Pourquoi cela dérange
Les incohérences sont flagrantes : d’un côté, un plafonnement des prix, de l’autre, des stations à sec. Les promesses de soutien aux consommateurs se heurtent à la réalité d’un marché où les profits explosent. Les discours politiques se révèlent déconnectés des réalités vécues par les citoyens.

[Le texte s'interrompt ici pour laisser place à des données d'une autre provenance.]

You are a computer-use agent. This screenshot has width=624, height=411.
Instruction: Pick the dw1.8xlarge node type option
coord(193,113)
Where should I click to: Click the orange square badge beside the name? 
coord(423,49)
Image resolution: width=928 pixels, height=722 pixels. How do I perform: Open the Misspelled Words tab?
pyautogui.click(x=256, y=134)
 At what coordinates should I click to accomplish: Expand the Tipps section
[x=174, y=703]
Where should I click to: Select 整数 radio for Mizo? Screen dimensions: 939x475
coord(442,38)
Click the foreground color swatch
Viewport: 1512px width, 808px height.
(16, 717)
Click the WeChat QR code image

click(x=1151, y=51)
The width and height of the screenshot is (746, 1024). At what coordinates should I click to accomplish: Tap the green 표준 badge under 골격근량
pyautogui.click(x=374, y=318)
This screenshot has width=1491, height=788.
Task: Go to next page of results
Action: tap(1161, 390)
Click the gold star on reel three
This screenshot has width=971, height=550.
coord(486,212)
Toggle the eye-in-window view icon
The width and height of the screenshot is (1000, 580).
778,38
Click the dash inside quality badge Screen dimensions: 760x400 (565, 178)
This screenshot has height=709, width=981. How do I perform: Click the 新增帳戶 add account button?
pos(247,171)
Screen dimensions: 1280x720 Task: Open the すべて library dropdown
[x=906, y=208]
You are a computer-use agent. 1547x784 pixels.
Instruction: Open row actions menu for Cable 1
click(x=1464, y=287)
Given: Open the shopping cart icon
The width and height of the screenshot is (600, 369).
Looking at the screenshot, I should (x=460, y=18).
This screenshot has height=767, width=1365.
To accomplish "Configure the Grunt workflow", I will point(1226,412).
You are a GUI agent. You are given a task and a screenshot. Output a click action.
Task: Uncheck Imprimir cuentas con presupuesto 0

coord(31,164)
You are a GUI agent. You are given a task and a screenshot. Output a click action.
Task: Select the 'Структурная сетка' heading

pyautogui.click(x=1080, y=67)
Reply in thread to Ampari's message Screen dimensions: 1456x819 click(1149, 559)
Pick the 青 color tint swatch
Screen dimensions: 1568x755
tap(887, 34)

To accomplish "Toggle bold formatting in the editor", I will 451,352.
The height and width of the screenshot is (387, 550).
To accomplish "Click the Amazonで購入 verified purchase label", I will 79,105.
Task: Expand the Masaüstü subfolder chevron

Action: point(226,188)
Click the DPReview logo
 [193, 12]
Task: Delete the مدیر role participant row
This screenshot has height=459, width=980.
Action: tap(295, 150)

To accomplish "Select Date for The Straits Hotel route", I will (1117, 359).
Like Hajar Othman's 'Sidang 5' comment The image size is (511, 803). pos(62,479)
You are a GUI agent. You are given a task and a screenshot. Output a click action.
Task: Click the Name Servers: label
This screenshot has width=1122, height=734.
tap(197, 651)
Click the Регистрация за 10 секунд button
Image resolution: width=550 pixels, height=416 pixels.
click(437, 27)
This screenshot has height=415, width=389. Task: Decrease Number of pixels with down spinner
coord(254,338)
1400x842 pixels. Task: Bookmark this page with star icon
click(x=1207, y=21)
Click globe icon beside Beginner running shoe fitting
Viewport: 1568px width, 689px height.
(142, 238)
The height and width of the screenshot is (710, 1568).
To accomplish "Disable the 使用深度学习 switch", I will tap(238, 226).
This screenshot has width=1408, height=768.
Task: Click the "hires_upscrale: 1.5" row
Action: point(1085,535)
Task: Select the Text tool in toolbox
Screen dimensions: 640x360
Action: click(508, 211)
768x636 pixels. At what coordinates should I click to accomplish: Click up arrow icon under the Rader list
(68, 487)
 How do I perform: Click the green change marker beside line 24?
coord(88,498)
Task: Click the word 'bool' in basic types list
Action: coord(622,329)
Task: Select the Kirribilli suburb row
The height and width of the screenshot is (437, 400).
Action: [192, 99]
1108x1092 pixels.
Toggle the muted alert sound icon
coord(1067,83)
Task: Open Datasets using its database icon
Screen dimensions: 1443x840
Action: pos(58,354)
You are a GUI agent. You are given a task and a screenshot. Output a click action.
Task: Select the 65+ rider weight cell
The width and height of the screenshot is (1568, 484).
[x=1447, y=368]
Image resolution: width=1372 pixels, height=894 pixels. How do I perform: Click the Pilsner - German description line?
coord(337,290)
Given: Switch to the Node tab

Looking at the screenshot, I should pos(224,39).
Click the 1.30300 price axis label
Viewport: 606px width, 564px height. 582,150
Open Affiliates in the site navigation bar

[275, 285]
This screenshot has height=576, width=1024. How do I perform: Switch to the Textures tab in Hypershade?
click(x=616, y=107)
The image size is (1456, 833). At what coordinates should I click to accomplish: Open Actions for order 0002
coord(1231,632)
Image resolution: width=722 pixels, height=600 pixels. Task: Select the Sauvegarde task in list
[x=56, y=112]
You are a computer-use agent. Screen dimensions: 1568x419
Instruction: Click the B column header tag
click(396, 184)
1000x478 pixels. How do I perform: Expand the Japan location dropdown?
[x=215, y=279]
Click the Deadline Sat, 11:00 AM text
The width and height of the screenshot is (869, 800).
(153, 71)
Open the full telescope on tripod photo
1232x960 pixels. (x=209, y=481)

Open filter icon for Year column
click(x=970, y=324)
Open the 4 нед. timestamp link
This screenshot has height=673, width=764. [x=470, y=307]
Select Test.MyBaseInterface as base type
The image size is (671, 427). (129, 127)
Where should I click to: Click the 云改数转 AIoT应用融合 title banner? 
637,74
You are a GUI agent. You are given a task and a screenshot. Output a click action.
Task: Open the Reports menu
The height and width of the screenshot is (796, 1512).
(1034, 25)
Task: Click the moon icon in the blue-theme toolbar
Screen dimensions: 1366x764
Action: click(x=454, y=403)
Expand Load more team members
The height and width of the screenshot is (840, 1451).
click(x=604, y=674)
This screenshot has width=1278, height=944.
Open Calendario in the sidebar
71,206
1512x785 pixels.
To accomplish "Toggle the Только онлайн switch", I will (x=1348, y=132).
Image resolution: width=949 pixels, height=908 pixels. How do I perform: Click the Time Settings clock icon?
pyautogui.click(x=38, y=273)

Ce que cela implique concrètement
Les consommateurs sont pris en étau entre des prix qui flambent et des stations à sec. Pendant que les traders s’enrichissent, les automobilistes doivent faire la queue, parfois pour rien. Une situation qui rappelle les dérives autoritaires où les plus puissants profitent des crises au détriment des plus vulnérables.
Lecture satirique
Le discours politique sur la régulation des prix semble aussi solide qu’un château de cartes. Les promesses de soutien aux consommateurs s’effondrent face à la réalité d’un marché où l’appât du gain prime sur le bien-être collectif. Ironiquement, la guerre, pour certains, devient un véritable terrain de jeu.
Effet miroir international
Cette situation fait écho aux dérives autoritaires observées ailleurs. Aux États-Unis ou en Russie, les crises sont souvent utilisées pour justifier des politiques qui profitent à une élite au détriment du peuple. Une tendance inquiétante qui semble se répéter à l’échelle mondiale.
À quoi s’attendre
Si les tendances actuelles se poursuivent, on peut s’attendre à une intensification des inégalités et à une colère croissante des consommateurs. Les politiques de taxation des superprofits pourraient être un premier pas, mais il reste à voir si elles seront réellement mises en œuvre.